So when it comes to a cloud product, it is basically the product that you can use when you have access to the Internet. Gmail is a classic cloud application. Just like Gmail, you can access any of your cloud based services from multiple devices. All of them are hosted with their providers.

With the advent of cloud computing, industries have been rapidly transitioning from traditional centralised management models to the cloud based mobile solutions. Cloud technology is especially aligned with some very common Indian traits.

Checkout the following 7 ways in which Cloud works great for Indians…

1. Indians and Freebies – A connect stronger than many may follow

David Ogilvy has identified “FREE” to be one of the most powerful marketing words. He may have surely included Indians in his study. Give it for FREE and it becomes difficult to spare. This actually kicks of your journey with a cloud technology. Most cloud services offer a freemium model. There are basically 2 styles here. You get access to the complete service for a limited time. If you are satisfied and want to continue with it, you’ll have to start paying. The second style is the one wherein you get limited access to a service. If you are happy and want to use the complete functionality, then you have to upgrade to the premium model.

Cloud technologies can use such revenue models as there are no hardware and manual setups involved. Delivering cloud services is rather easy and cheap. Companies don’t have to spend much per customer. So the overall pricings too are well within anyone’s budget.

This model suits for Indians for 2 reasons –

1. Love for freebies

2. Overall reasonable and economic pricing

2. We want to know how much it all costs; but we don’t want it all – at least not immediately –

 

Cloud solutions don’t cost a fortune. They are flexible. You can start with a plan that meets your immediate needs. A certain plan allows a fixed number of users, transactions, orders or some other similar parameter. If your business grows beyond these, then only you’ll have to move to the higher costing packages. This covers any risk of overspending.

Your cloud services will cost more only if you expand. And expansions indicate you are doing  good in business. So there’s nothing to complain about. Such services make you more productive on all fronts. You won’t mind paying more.
•••••
▶ _Assignment A_:
In the cloud computing piece, which word did David Ogilvy identify as one of the most powerful marketing words?
▶ _Assignment B_:
Write out everything in the cloud computing piece from "Cloud solutions don’t" down to "mind paying more.".

▶ _Material provided_:
•••••
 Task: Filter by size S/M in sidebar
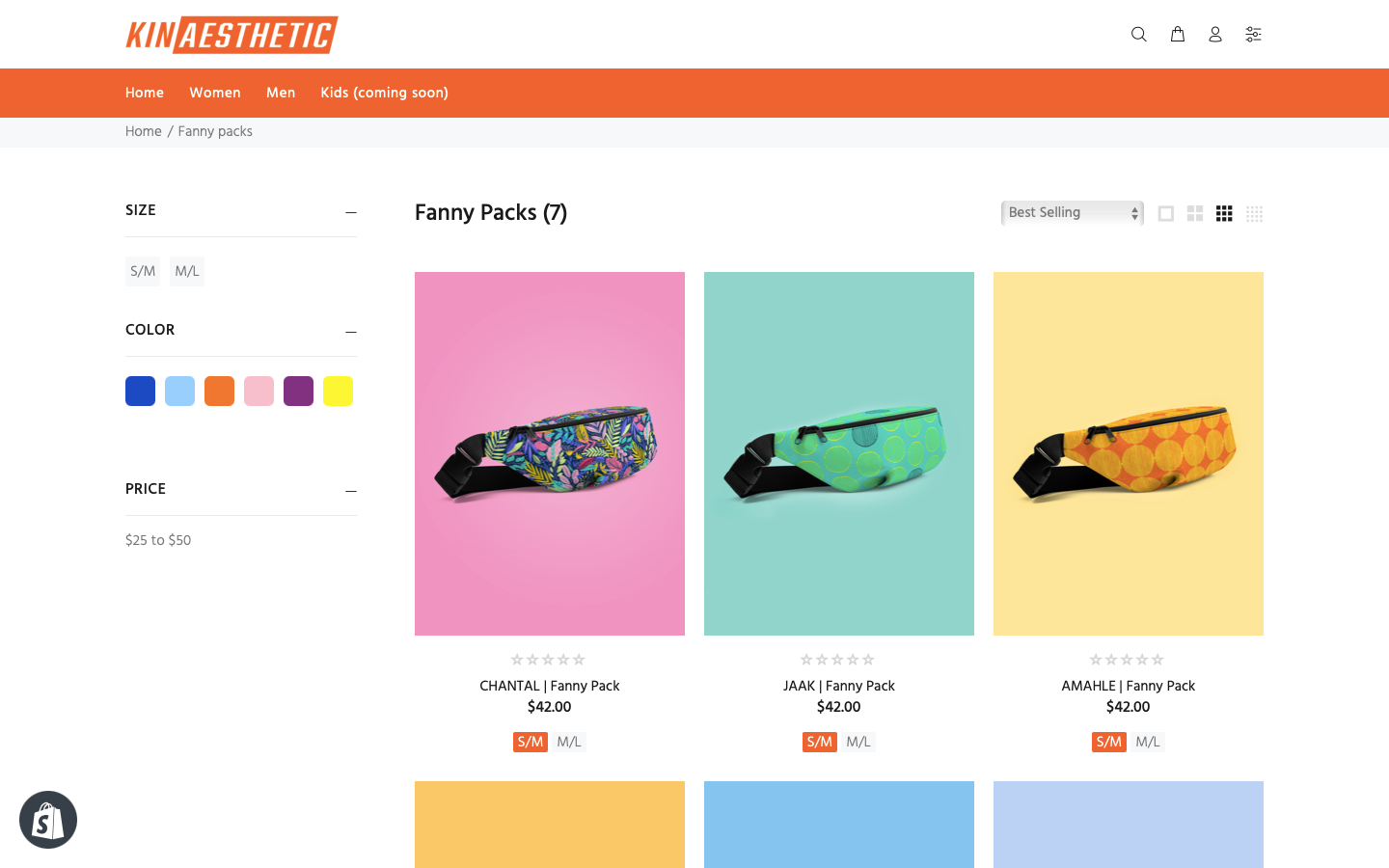point(143,272)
•••••
▶ _Worked solution A_:
"FREE."

▶ _Worked solution B_:
Cloud solutions don’t cost a fortune. They are flexible. You can start with a plan that meets your immediate needs. A certain plan allows a fixed number of users, transactions, orders or some other similar parameter. If your business grows beyond these, then only you’ll have to move to the higher costing packages. This covers any risk of overspending.

Your cloud services will cost more only if you expand. And expansions indicate you are doing  good in business. So there’s nothing to complain about. Such services make you more productive on all fronts. You won’t mind paying more.